Il hésite ; mais ce courage que donne la foi et qui l'a déjà conduit si loin, le ranime ; il croit entendre une voix lui promettre en secret que dans ces murs il va trouver la beauté qu'il adore.

“Allons, Schérasmin, dit-il, tendons toutes nos voiles ; je touche enfin au bout de mes longs voyages. Arrivons à Bagdad – il le faut – avant que la nuit soit plus sombre. Trottons avec une telle vitesse que nos chevaux en perdent, ainsi que nous, la respiration.”

L'écuyer compatissant verse sur la langue de sa monture quelques gouttes du vin de la coupe d'Obéron.

“Bois, lui dit-il, bon et fidèle animal, bois ; ce n'est pas pour tes pareils que cette coupe doit tarir.”

Il avait raison. À peine cette liqueur magique a pénétré la langue desséchée du mulet, qu'un torrent de feu vital parcourt rapidement ses membres et ses veines. Il prend une vigueur nouvelle ; sa vitesse est égale à celle du lévrier, et avant la fin du jour, nos guerriers arrivent à Babylone.

Guidés par la faible lueur du crépuscule, ils erraient çà et là dans les premières rues de cette ville, sans savoir où ils allaient, tels que des étrangers qui s'abandonnent au destin.

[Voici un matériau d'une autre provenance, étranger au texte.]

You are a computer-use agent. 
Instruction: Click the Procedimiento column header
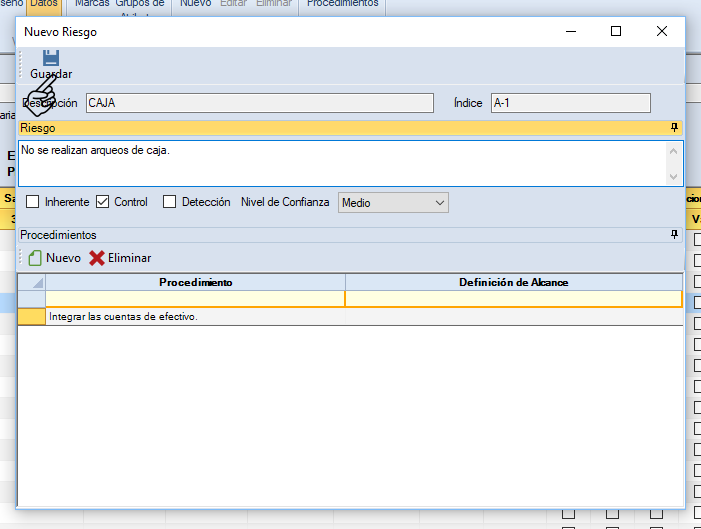[x=195, y=283]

Une bonne vieille à cheveux gris, aux joues pendantes, s'offre par hasard à leur vue.

“Hé ! la mère, lui dit Schérasmin, daignez nous indiquer une hôtellerie.”

La vieille s'arrête, s'appuie sur sa béquille, et lève sa tête branlante pour les regarder.

“Seigneur étranger, dit-elle, il y a encore assez loin d'ici à la première hôtellerie ; mais si vous êtes las, et si vous savez vous contenter de peu, venez dans ma cabane, je puis vous offrir du lait et du pain, quelques poignées de paille fraîche pour vous coucher, et de l'herbe pour vos chevaux. Vous vous reposerez tranquillement, et demain vous irez plus loin.”

Huon la suit avec de grands remerciements. Il n'est pas d'asile mauvais pour lui quand la bienfaisance et la bonne foi veillent à la porte. La nouvelle Baucis se hâte de préparer leur couche ; elle y répand du serpolet et de la fleur d'oranger, que lui fournit son petit jardin.